Je ne vous dirai pas que c’est l’histoire de ma vie, mais force est de reconnaitre qu’emprunter la route idéale avec la mauvaise auto constitue chez moi une certaine habitude. Laissons de côté le circuit Paul Ricard mis à ma seule disposition en Lada Niva au bord de la panne d’essence, et restons dans les montagnes. Que pensez-vous du Mont-Ventoux en Mégane Classic (tricorps) Turbo-diesel ? A cheval donné -ou en l’occurrence prêté- on ne regarde certes pas les dents, mais la centaine de ceux que délivrait le vénérable 1.9L se montrèrent particulièrement à la peine dans la montée, alors qu’en descente, je ne dois qu’à la passagère rendue malade par les mises en appui successive de m’être arrêtée à temps avant que les freins ne prennent feu.

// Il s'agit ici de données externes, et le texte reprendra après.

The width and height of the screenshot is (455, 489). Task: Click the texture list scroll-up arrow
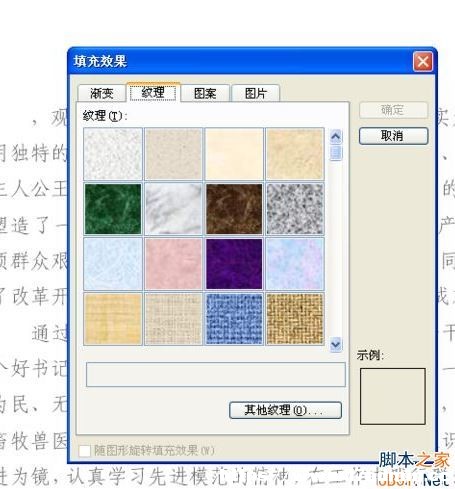tap(336, 136)
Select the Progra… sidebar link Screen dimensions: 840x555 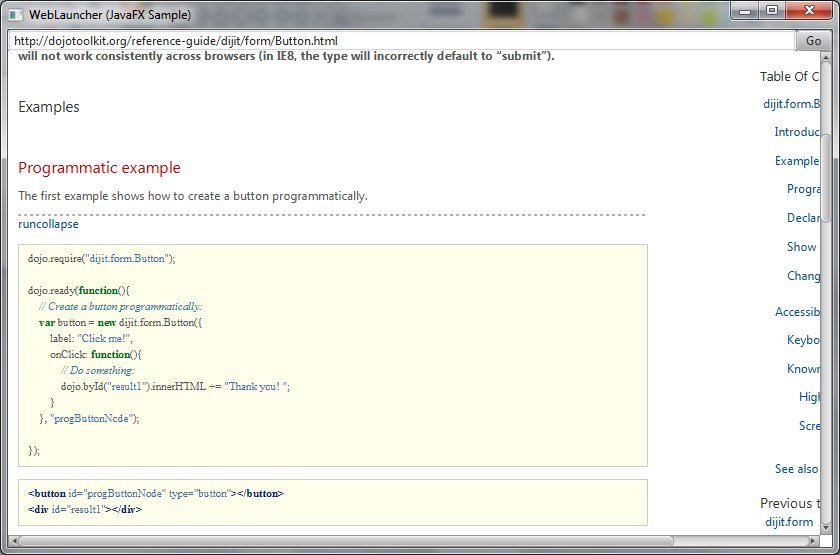(x=803, y=189)
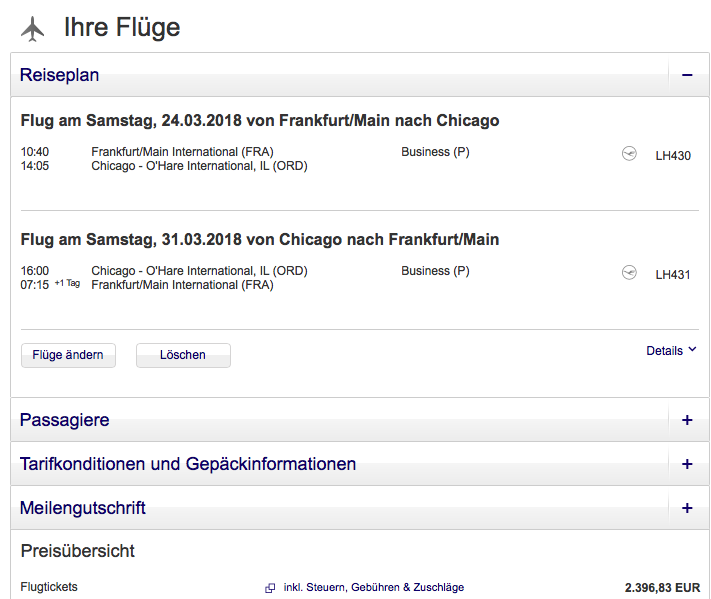
Task: Expand Tarifkonditionen und Gepäckinformationen via plus icon
Action: pyautogui.click(x=687, y=464)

Et puis il y eu la SC-390 parcourant la Serra do Rio Rastro de l’Etat de Santa Catarina dans le sud du Brésil, que j’ai toujours rêvé de parcourir à bord de ma Chamonix 550 Spyder -réplique fabriquée localement de la Porsche du même nom- après avoir lu le reportage d’un journaliste s’étant rendu sur place en Audi R8. Mais c’est en Fiesta 1.000 cm³ que je l’ai découverte, une vaillante "popular" (catégorie désignant localement les modèles 1.0) avec laquelle je me suis vu rappeler les plaisirs subtils de la conduite rapide aux commandes d’un véhicule lent, du moins quand je n’étais pas coincé derrière l’un de ces camions hors d’âge qui sillonnent le pays, distillant à l’intention de leurs poursuivants immédiats un nuage de fumée noire n’ayant jamais entendu parler de filtre à particules. Heureusement pour moi, la route détrempée par les pluies diluviennes rendait le pilotage de l’engin d’autant plus intéressant que le train avant cherchait régulièrement son chemin sur un revêtement au coefficient d’adhérence douteux, celui de l’arrière n’attendant qu’un soulagement un peu trop brutal de l’accélérateur pour tenter d’inverser les rôles. Des sensations dont je ne suis pas certain qu’elles étaient totalement du goût des occupants de l’auto, dont la propriétaire étrangement silencieuse sur la banquette arrière.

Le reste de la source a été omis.